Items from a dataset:
_ _ _
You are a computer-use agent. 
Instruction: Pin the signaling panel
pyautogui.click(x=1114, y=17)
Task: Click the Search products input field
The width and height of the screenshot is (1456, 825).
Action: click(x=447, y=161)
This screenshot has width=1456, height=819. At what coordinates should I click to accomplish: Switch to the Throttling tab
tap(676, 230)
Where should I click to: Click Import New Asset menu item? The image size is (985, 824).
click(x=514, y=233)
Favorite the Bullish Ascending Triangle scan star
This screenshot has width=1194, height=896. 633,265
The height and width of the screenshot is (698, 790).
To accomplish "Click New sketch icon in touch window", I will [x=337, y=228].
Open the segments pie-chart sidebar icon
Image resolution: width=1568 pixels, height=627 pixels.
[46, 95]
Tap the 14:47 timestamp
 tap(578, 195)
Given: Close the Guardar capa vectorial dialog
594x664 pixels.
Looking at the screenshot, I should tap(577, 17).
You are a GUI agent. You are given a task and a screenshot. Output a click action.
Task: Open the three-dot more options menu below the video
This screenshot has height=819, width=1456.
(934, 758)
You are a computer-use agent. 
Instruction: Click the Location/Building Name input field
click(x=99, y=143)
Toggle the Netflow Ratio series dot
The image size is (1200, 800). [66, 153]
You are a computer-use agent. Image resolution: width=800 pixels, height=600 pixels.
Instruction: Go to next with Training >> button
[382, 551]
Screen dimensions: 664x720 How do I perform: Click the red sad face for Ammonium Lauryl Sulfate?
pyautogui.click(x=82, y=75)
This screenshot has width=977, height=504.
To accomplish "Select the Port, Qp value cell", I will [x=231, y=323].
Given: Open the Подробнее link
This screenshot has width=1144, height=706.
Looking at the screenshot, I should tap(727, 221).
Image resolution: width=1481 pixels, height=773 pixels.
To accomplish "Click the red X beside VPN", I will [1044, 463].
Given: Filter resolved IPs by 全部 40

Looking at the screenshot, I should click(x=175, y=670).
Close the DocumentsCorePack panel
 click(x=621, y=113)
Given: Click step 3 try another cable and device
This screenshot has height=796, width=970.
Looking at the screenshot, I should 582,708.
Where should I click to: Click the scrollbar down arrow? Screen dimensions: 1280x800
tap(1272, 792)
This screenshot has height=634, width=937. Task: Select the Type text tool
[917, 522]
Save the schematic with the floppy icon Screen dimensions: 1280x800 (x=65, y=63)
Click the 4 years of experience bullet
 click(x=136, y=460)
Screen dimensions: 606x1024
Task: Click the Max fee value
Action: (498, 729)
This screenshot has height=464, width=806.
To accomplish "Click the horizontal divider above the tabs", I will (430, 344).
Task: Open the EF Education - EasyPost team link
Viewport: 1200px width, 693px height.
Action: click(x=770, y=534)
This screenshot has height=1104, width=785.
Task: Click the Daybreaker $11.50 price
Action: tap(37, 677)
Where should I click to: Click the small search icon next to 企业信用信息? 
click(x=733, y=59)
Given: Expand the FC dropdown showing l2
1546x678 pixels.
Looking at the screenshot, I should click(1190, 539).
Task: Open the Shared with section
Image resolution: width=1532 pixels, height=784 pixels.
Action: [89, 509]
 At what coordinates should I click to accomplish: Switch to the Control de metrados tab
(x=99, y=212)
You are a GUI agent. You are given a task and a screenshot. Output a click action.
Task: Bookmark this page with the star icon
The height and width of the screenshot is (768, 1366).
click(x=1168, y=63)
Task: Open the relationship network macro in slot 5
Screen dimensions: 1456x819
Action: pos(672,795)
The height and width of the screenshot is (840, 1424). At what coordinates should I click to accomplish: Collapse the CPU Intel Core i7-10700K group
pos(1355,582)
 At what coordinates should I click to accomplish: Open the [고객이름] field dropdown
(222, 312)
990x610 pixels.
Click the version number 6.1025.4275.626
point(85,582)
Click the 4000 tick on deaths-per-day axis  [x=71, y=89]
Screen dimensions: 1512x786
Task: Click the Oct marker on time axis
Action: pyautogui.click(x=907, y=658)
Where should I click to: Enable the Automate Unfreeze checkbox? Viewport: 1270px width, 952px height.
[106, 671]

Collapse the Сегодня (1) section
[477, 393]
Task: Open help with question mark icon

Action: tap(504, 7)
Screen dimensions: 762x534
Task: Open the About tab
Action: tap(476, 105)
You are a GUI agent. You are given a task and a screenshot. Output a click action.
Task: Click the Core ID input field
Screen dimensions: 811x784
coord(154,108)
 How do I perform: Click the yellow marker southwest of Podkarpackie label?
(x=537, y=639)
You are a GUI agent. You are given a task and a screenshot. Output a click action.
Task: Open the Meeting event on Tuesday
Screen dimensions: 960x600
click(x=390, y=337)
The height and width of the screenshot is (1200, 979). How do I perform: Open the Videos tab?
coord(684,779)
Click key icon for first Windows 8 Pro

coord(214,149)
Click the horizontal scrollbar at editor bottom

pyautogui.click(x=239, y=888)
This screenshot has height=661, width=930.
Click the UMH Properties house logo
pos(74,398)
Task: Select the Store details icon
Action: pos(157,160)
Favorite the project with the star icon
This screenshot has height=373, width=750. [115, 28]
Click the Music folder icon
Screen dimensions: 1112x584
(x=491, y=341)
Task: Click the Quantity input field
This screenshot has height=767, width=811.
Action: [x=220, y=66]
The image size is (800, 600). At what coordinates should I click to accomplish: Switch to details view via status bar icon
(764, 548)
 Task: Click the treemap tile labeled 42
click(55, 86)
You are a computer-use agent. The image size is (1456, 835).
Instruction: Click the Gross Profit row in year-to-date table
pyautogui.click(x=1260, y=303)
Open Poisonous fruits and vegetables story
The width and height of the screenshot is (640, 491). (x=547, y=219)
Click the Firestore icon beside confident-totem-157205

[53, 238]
_ _ _
## INSTRUCTIONS FOR THE TASK
Format the lines from the very first one through the line containing "tap(578, 195)" as a JSON list of strings, one string per line, with blank lines left out.

## REPLY TO THE TASK
[
  "You are a computer-use agent. ",
  "Instruction: Pin the signaling panel",
  "pyautogui.click(x=1114, y=17)",
  "Task: Click the Search products input field",
  "The width and height of the screenshot is (1456, 825).",
  "Action: click(x=447, y=161)",
  "This screenshot has width=1456, height=819. At what coordinates should I click to accomplish: Switch to the Throttling tab",
  "tap(676, 230)",
  "Where should I click to: Click Import New Asset menu item? The image size is (985, 824).",
  "click(x=514, y=233)",
  "Favorite the Bullish Ascending Triangle scan star",
  "This screenshot has width=1194, height=896. 633,265",
  "The height and width of the screenshot is (698, 790).",
  "To accomplish \"Click New sketch icon in touch window\", I will [x=337, y=228].",
  "Open the segments pie-chart sidebar icon",
  "Image resolution: width=1568 pixels, height=627 pixels.",
  "[46, 95]",
  "Tap the 14:47 timestamp",
  " tap(578, 195)"
]